Collected data entries
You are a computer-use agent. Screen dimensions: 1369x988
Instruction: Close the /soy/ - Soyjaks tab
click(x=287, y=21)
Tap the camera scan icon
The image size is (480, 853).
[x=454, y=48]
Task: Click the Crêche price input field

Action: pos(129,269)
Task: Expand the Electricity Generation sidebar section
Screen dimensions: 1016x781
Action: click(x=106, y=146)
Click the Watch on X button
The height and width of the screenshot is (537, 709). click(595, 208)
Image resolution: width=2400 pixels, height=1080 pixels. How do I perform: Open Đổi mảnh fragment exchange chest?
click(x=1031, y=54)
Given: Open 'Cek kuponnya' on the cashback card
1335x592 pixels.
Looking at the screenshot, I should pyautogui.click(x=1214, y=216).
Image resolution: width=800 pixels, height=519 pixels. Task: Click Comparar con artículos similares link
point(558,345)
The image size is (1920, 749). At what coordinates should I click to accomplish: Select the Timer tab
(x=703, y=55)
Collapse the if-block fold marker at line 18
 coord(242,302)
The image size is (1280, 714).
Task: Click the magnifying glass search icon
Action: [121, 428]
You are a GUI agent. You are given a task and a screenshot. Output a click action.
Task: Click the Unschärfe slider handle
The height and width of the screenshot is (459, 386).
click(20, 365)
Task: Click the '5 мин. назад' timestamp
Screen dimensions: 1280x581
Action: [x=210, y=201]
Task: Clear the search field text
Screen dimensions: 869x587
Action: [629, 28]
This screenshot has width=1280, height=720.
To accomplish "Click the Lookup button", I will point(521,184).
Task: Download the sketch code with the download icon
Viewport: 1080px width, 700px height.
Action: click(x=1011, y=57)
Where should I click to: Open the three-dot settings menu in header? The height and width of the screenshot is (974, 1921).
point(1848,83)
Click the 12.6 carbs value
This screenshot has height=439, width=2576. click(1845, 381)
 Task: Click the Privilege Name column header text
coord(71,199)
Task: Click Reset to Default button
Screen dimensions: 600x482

• _Work instructions_:
The expected answer is a copy of every line in the entries that holds the word "agent".

• _Problem solution_:
You are a computer-use agent. Screen dimensions: 1369x988
You are a GUI agent. You are given a task and a screenshot. Output a click action.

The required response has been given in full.